SAO PAULO (Reuters) – Brazilians are split over Supreme Court Justice Alexandre de Moraes’ order for social media giant X to be taken down in the country, a poll shows.
A slight majority of those surveyed say the judge is right in his feud with billionaire X owner Elon Musk, but user-targeted fines on VPNs and the freezing of Starlink accounts in the country were seen as “abusive”.
Pollster AtlasIntel said that 50.9% of the respondents surveyed on Sept. 3-4 disagreed with Moraes’ decision to suspend the platform in the country, while 48.1% agreed and 0.9% did not know how to answer.
Asked about who was right on the public dispute between Moraes and Musk, however, 49.7% sided with the judge while 43.9% backed the billionaire. 5.4% chose not to take sides.

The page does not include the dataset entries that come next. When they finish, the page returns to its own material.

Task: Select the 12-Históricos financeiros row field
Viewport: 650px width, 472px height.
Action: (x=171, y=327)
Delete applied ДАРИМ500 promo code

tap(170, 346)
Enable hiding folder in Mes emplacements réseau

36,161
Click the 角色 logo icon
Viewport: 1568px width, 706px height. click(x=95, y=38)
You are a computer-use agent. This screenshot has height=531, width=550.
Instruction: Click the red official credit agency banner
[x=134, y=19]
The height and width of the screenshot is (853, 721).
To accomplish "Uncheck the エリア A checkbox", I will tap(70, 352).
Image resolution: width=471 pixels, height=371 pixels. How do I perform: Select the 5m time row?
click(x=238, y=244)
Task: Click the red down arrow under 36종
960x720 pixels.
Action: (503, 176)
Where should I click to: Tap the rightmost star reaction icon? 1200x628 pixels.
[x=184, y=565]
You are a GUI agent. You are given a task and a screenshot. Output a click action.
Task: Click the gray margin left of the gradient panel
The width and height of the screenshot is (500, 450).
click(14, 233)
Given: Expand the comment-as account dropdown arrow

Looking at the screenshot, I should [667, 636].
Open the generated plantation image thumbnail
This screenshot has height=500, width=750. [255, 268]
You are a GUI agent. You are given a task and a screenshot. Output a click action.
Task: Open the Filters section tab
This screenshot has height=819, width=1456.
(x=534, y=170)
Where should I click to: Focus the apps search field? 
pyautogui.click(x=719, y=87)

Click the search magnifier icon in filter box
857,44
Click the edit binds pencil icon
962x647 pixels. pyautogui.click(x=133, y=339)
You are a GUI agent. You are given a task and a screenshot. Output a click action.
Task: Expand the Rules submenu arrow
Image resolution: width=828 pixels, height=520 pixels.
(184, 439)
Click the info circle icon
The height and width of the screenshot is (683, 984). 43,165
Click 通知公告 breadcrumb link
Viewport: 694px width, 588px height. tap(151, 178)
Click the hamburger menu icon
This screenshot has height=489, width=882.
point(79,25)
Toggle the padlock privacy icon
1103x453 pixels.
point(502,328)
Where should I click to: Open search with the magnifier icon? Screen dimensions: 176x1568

Moraes and Musk have been feuding for months over legal orders for X to take down some content, and matters escalated after X failed to name a local legal representative as required by Brazilian law and ignored a deadline for compliance with court orders.
According to AtlasIntel, 48.9% of respondents said X should have complied with court orders to take down some content and ban some users implicated in probes of so-called “digital militias” accused of spreading distorted news and hate.
That was considerably higher than the 37.6% that sided with Musk in saying that the social media platform should not have respected Moares’ rulings. 9.9% said X should have taken down some specific content, but not banned any users.
Moraes’ decision to impose a 50,000 reais ($8,860) fine on any user that uses alternatives such as VPNs to access X after its suspension was unpopular, according to the poll, with 64.5% standing against the move.
Asked about the judge’s decision to block financial accounts from Starlink – whose parent SpaceX is 40% owned by Musk – in Brazil, 55.1% said that the ruling is “abusive,” while 44% think it was “justified”.
Brazil is X’s sixth-biggest market globally with about 21.5 million users as of April, according to Statista.
X was taken down for most Brazilians in the early hours of Saturday.
The poll interviewed 1,617 Brazilians and had a margin of error of 2 percentage points plus or minus. AtlasIntel polls people on trending topics sometimes and this survey was not commissioned or paid for by any public party.